Paradise Lost wants Craig to play Lucifer, again
Back in April of last year I talked about the possiblity of Daniel Craig appearing as the Devil alongside Ewan McGregor in a film called I, Lucifer, based on the . Now though he's being eyed to play the role of the Devil again, this time in an adaptation of Milton's poem Paradise Lost.
The poem concerns the Judeo-Christian story of the Fall of Man: the temptation of Adam and Eve by Lucifer and their expulsion from the Garden of Eden. Milton's purpose, stated in Book I, is "to justify the ways of God to men" (l. 26) and elucidate the conflict between His eternal foresight and free will.
The protagonist of this Protestant epic is the fallen angel, Satan. Looked at from a modern perspective it may appear to some that Milton presents Satan sympathetically, as an ambitious and proud being who defies his tyrannical creator, omnipotent God, and wages war on Heaven, only to be defeated and cast down.
The story was written by two screenwriters Philip DiBlasi and Byron Willinger who have been unsuccessfully pitching the story for some time. Now Producer Vincent Newman has bought the rights and is touting the story.
Apparently, according to the New York Times article through Bits of News, Scott Derrickson is set to direct.
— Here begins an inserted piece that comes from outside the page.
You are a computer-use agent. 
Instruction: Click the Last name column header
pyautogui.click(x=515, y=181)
He directed The Exorcism of Emily Rose, which is a pretty good sign, well, directing wise anyway.
Newman thinks that this would be like Lord of the Rings but bigger, and would like Craig or Heath Ledger to star as Lucifer. There are some comments he makes that are quite worrying to hear, like:
"In Eden there’s the nudity problem...which would be a big problem for a big studio movie...
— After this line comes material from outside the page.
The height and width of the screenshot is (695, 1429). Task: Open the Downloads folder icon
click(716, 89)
...if you get past the Milton of it all, and think about the greatest war that’s ever been fought, the story itself is pretty compelling..."
So you can see Milton fans will be up in arms almost immediately, however you have to concentrate on that last sentance and think about it. The closing scenes of Constantine could perhaps give a feel for some of what we might be in for, humans being toyed with ambiguously minded angels of good and evil, and the angels fighting together might prove spectacular.
However, it's early days yet, and the comments about the misunderstanding of Hollywood executives don't make me think that it's in for an easy ride to the big screen. Right now the script is going through another rewrite by another scriptwriter, Stuart Hazeldine, so we shall see.
One of the most interesting parts of the story is that Satan is portrayed in a sympathetic light to begin with, and the poem turns to show his failings. Interestingly Hazeldine has a good hold on the idea as he likens the presentation character of Satan to the audience as Henry in Goodfellas.
"You can’t understand the nature of the fall until you’ve tasted some of the exhilaration of sin and crime. Scorsese makes you feel the rush of being in the Mafia — what it’s like to be special, get the best table at a restaurant, kill anyone and get away with it. Milton was after something like that, and that’s what we’re trying to convey."
Now that works for me. That does hit the crux of how to convey the character perfectly, it's just what we're going to see conveyed is the next question, and will there be a big enough budget to deliver the greatest battle ever to the big screen? Especially if they get Craig or Ledger involved?